Exercise requirements: All that is needed is the lines from the one containing "真人德州 (479, 390)" through the end of the listing, printed exactly, with no pictures among them.

BEGIN

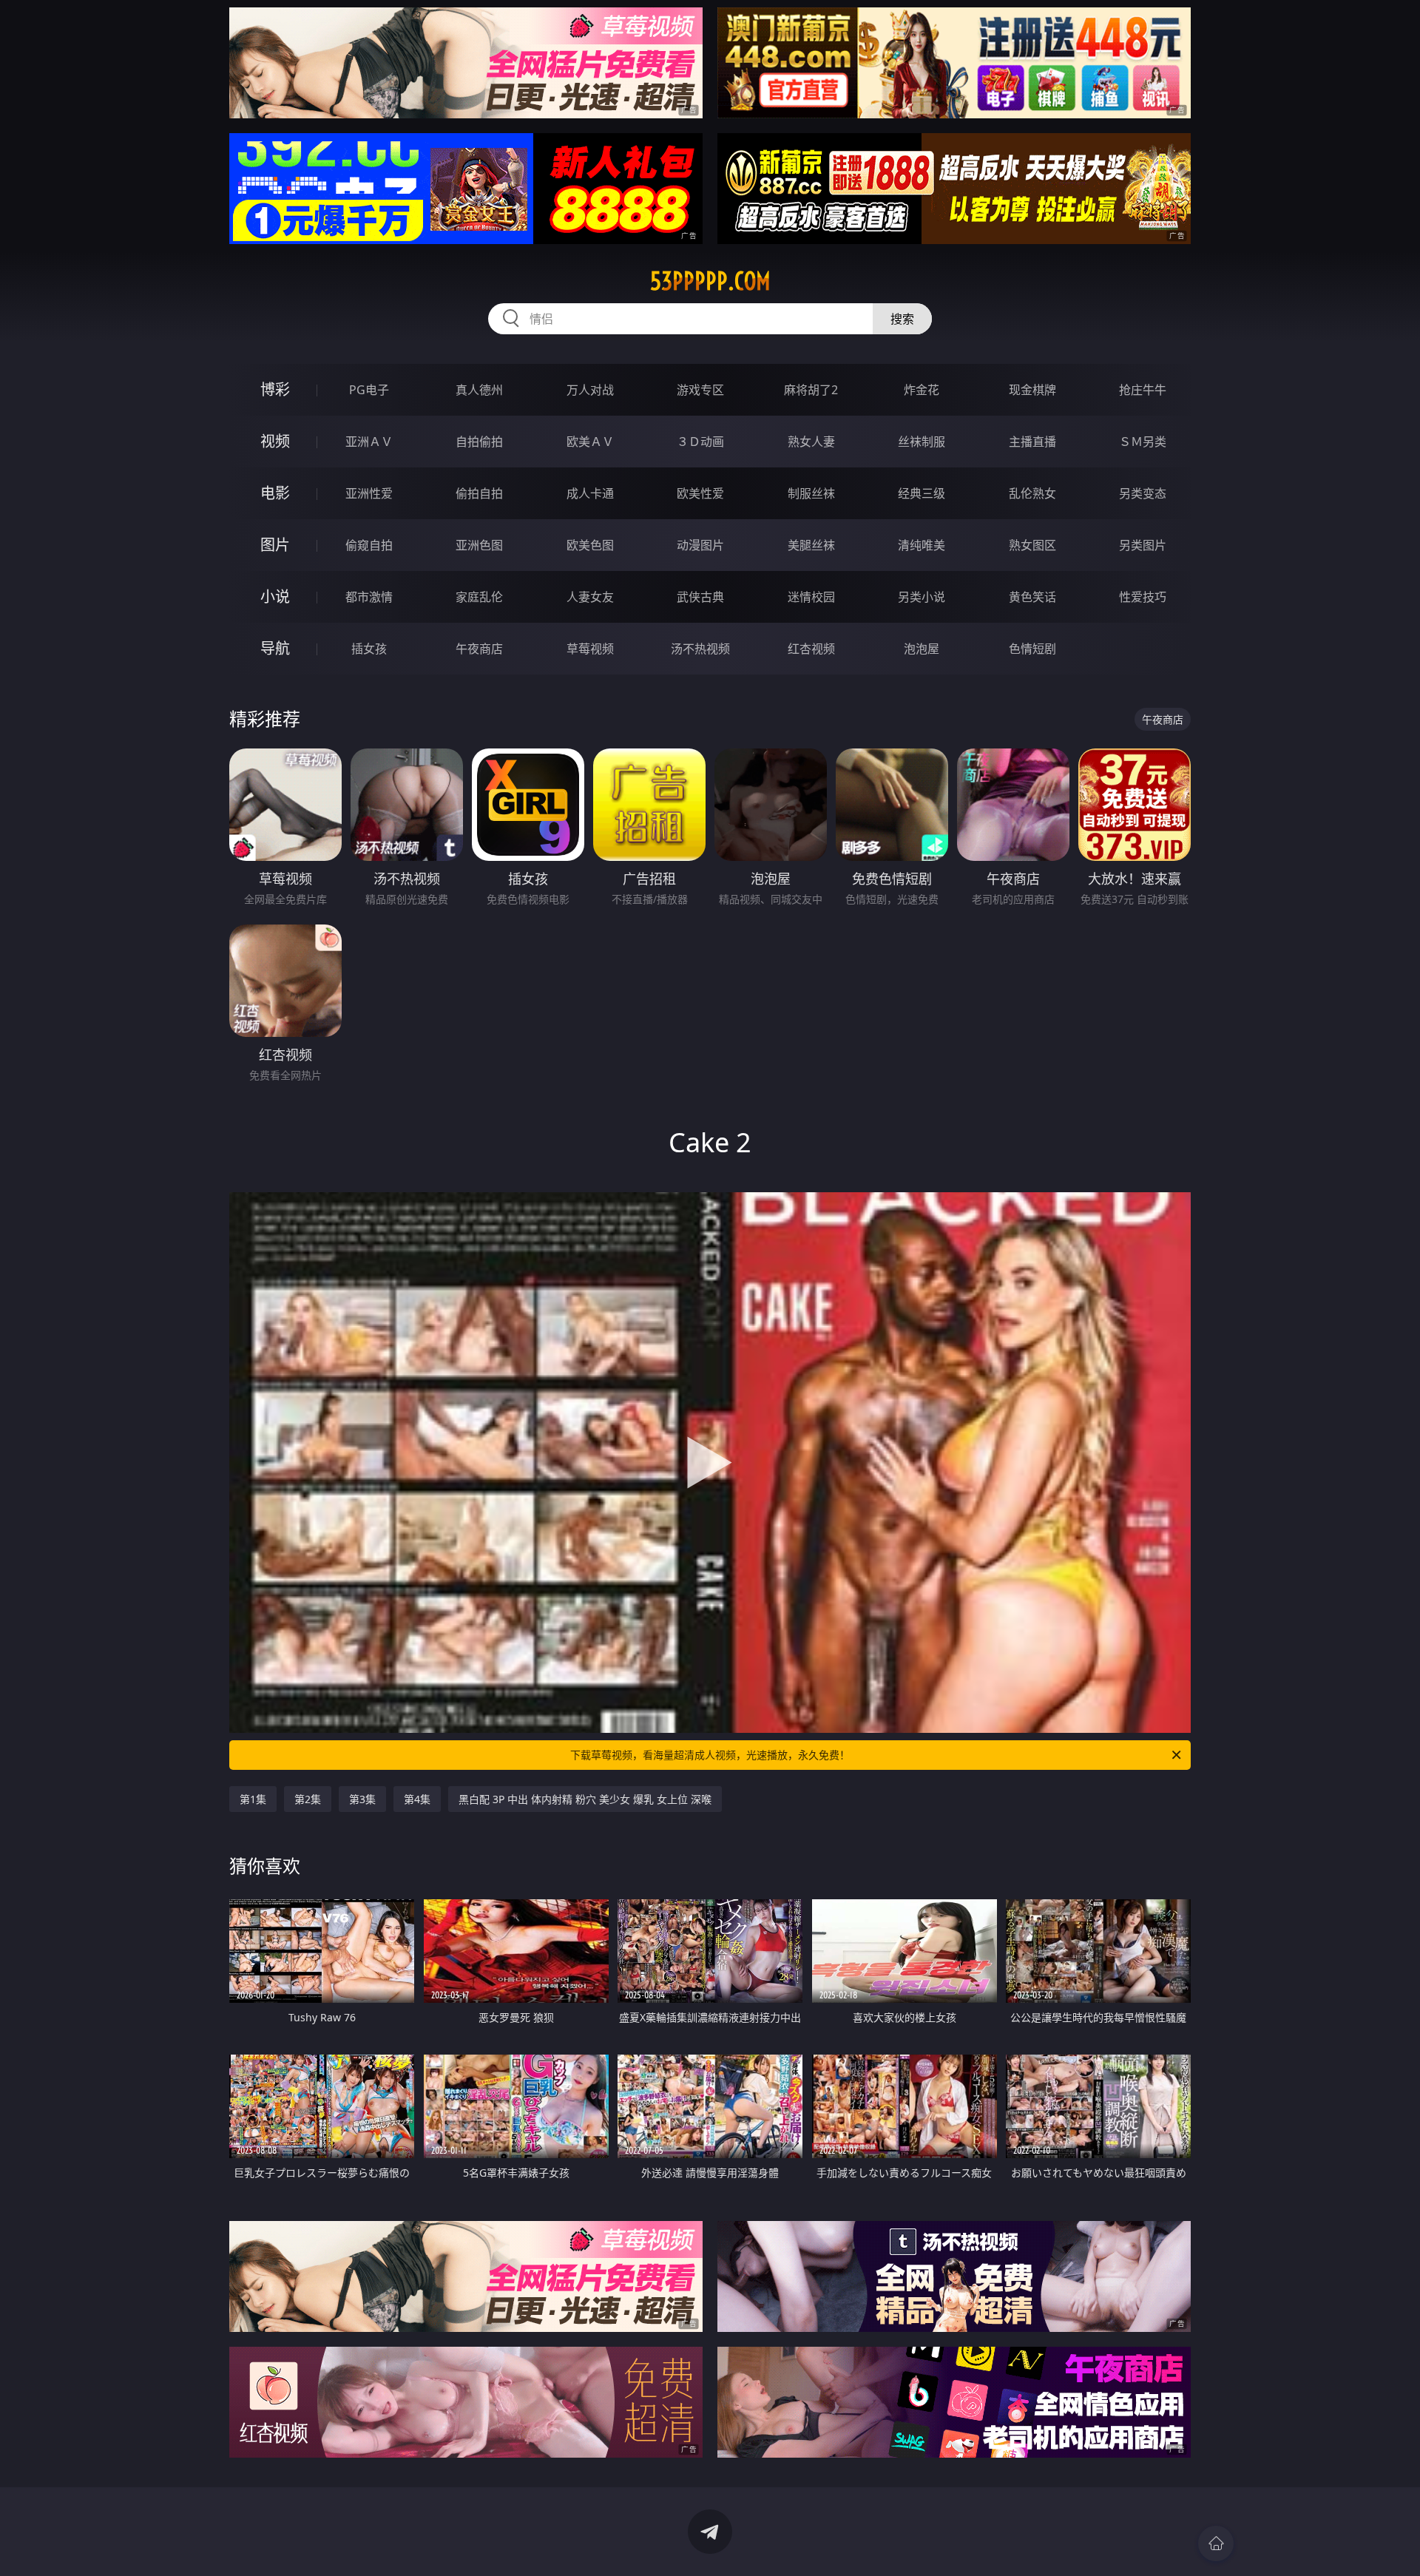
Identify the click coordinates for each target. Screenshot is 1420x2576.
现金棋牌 (1032, 390)
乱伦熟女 (1032, 493)
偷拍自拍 (479, 493)
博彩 (275, 389)
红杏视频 (811, 648)
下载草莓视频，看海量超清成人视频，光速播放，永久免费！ (710, 1755)
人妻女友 (590, 597)
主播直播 (1032, 441)
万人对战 (590, 390)
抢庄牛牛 (1142, 390)
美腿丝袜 (811, 545)
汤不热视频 (700, 648)
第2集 (307, 1799)
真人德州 (479, 390)
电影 (275, 493)
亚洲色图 (479, 545)
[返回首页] (1216, 2543)
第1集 (253, 1799)
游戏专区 (700, 390)
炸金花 (921, 390)
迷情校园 (811, 597)
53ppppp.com (710, 281)
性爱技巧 (1142, 597)
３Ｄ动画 (700, 441)
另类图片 (1142, 545)
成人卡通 (590, 493)
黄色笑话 (1032, 597)
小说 (275, 596)
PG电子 (369, 390)
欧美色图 (590, 545)
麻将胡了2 (811, 390)
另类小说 (921, 597)
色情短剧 (1032, 648)
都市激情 (369, 597)
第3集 (362, 1799)
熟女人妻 (811, 441)
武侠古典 (700, 597)
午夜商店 (479, 648)
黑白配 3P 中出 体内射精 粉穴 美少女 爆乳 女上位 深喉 (585, 1799)
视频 (275, 441)
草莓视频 (590, 648)
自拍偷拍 (479, 441)
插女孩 (369, 648)
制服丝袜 (811, 493)
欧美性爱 (700, 493)
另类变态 (1142, 493)
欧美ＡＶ (590, 441)
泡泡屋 (921, 648)
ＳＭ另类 (1142, 441)
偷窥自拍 (369, 545)
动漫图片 (700, 545)
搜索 (902, 319)
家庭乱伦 (479, 597)
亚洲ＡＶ (369, 441)
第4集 (417, 1799)
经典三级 (921, 493)
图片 (275, 545)
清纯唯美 (921, 545)
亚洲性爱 (369, 493)
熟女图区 (1032, 545)
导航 (275, 648)
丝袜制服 (921, 441)
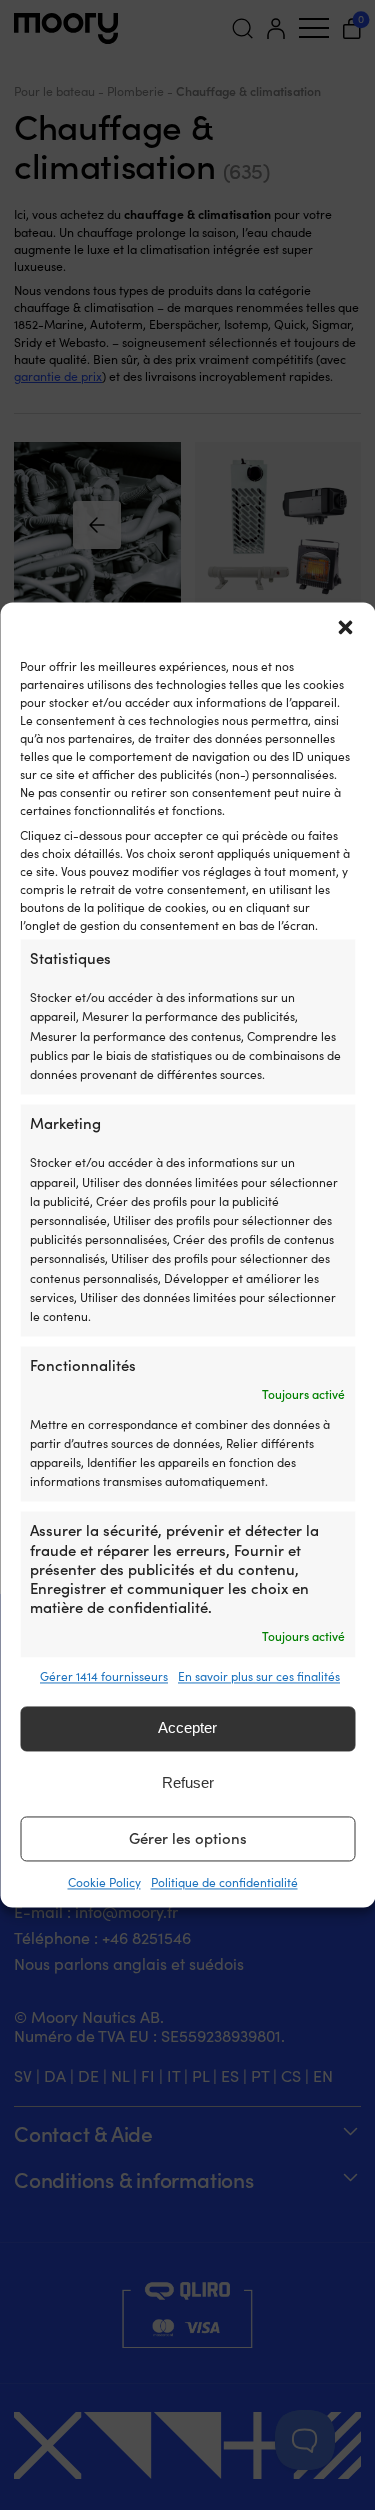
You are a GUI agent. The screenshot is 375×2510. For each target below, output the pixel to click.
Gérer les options (188, 1839)
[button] (345, 627)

END

Task response:
真人德州 (479, 390)
电影 (275, 493)
亚洲色图 (479, 545)
[返回首页] (1216, 2543)
第1集 (253, 1799)
游戏专区 (700, 390)
炸金花 (921, 390)
迷情校园 (811, 597)
53ppppp.com (710, 281)
性爱技巧 (1142, 597)
３Ｄ动画 (700, 441)
另类图片 (1142, 545)
成人卡通 (590, 493)
黄色笑话 (1032, 597)
小说 (275, 596)
PG电子 (369, 390)
欧美色图 (590, 545)
麻将胡了2 (811, 390)
另类小说 (921, 597)
色情短剧 (1032, 648)
都市激情 (369, 597)
第3集 (362, 1799)
熟女人妻 (811, 441)
武侠古典 (700, 597)
午夜商店 (479, 648)
黑白配 3P 中出 体内射精 粉穴 美少女 爆乳 女上位 深喉 (585, 1799)
视频 (275, 441)
草莓视频 (590, 648)
自拍偷拍 (479, 441)
插女孩 (369, 648)
制服丝袜 (811, 493)
欧美性爱 (700, 493)
另类变态 (1142, 493)
欧美ＡＶ (590, 441)
泡泡屋 (921, 648)
ＳＭ另类 (1142, 441)
偷窥自拍 (369, 545)
动漫图片 (700, 545)
搜索 (902, 319)
家庭乱伦 (479, 597)
亚洲ＡＶ (369, 441)
第4集 (417, 1799)
经典三级 (921, 493)
图片 (275, 545)
清纯唯美 (921, 545)
亚洲性爱 (369, 493)
熟女图区 (1032, 545)
导航 (275, 648)
丝袜制服 (921, 441)
You are a GUI agent. The screenshot is 375×2510. For each target below, output the pixel to click.
Gérer les options (188, 1839)
[button] (345, 627)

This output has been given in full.